While journalists were once respected, the same can’t be said today. Events such the Leveson inquiry and the failure to predict the global financial crisis, ‘Brexit’ and Donald Trump’s victory have left people sceptical of political reporting. According to IPSO’s 2016 Veracity Index journalists and politicians are in the bottom five least trusted professions by the public. Interestingly, 48% of the public said they trust economistsexactly the same percentage who voted remain the EU referendum. This disregard for people of authority is epitomised by Michael Gove’s remark during the run up to the referendum: “People in this country have had enough of experts.”

Emotions have filled the void of facts, or rather trumped them. As Aaron Banks, the multimillionaire and backer of Leave.EU puts it, “The remain campaign featured fact, fact, fact, fact. It doesn’t work. You’ve got to connect with people emotionally. It’s the Trump success.”

So pervasive, is this attitude of denying once commonly thought facts that it could be said we live in a “post-truth” age. In fact, 2016 was the year that ‘Post-truth’ was named word of the year by Oxford Dictionaries, not that you will believe it.

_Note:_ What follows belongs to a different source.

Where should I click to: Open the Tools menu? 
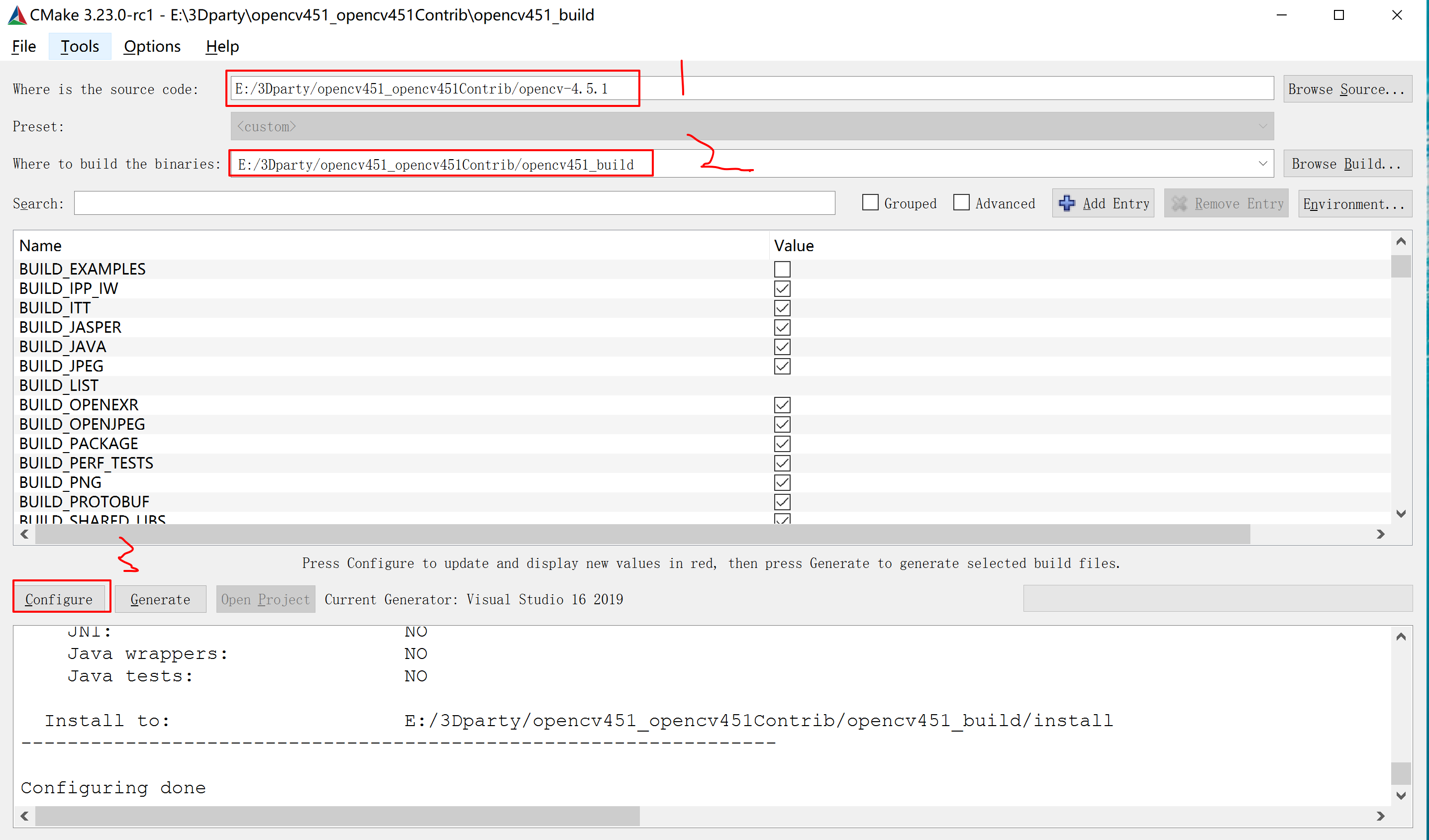tap(80, 46)
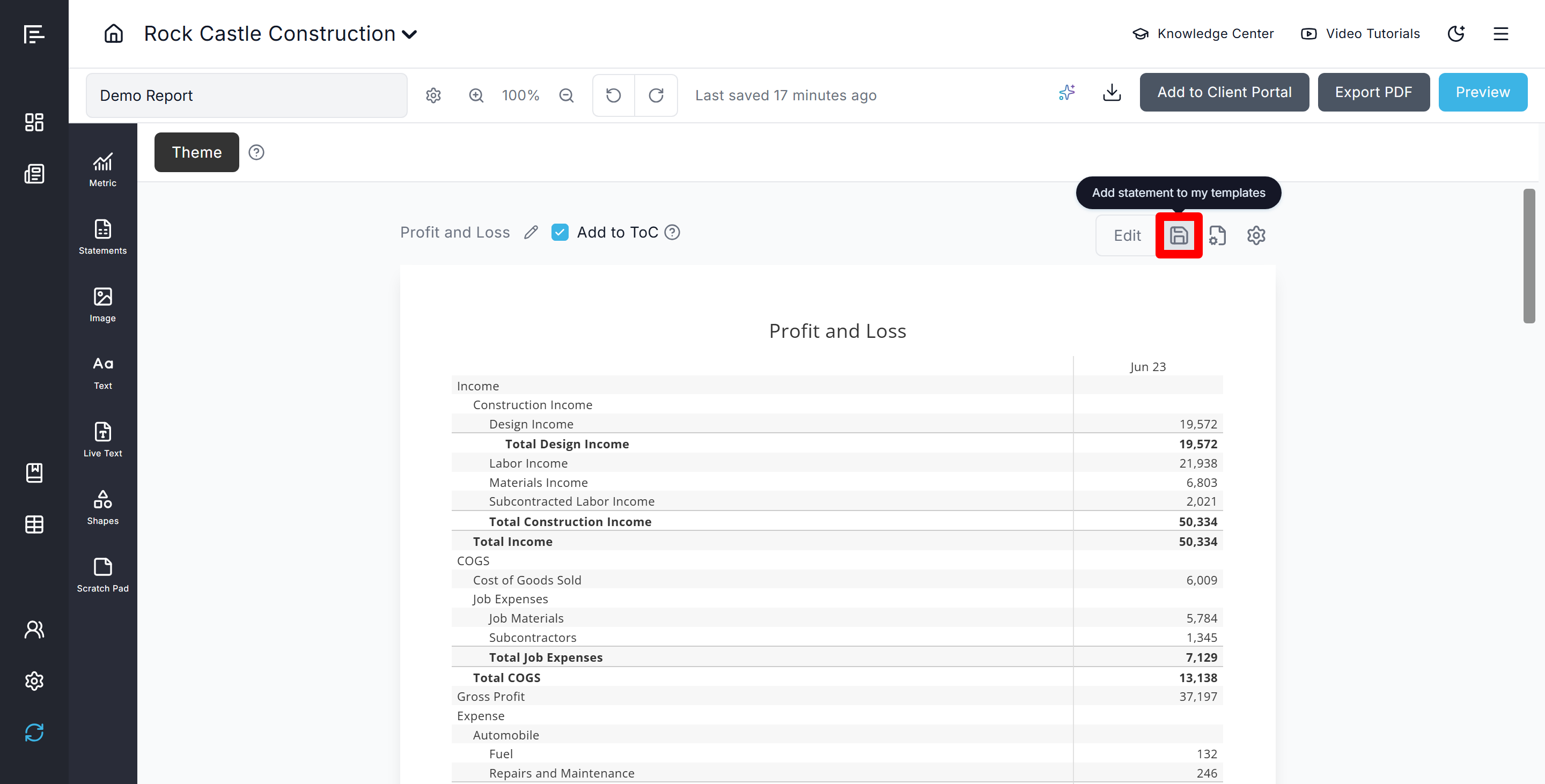Viewport: 1545px width, 784px height.
Task: Open statement settings gear beside Edit
Action: (x=1256, y=235)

So what can be done to re-establish some bona fide facts which we can have a sensible debate over? Fundamentally we need to return to an era of longer investigative journalism. You aren’t the first to publish the news if you get it wrong. You are the first to publish fake news.

Trust needs to be rebuilt between politicians and the public so that the public can trust what journalists report. According to IPSO’s 2016 Veracity Index 65% of the public trusted the ordinary man or woman in the street compared with only 15% who said they trusted politicianssix percentage points down on last years’ survey. You only have to watch an episode of Question Time for five minutes before a member of the audience says politicians are out of touch with the people and gets a round of applause.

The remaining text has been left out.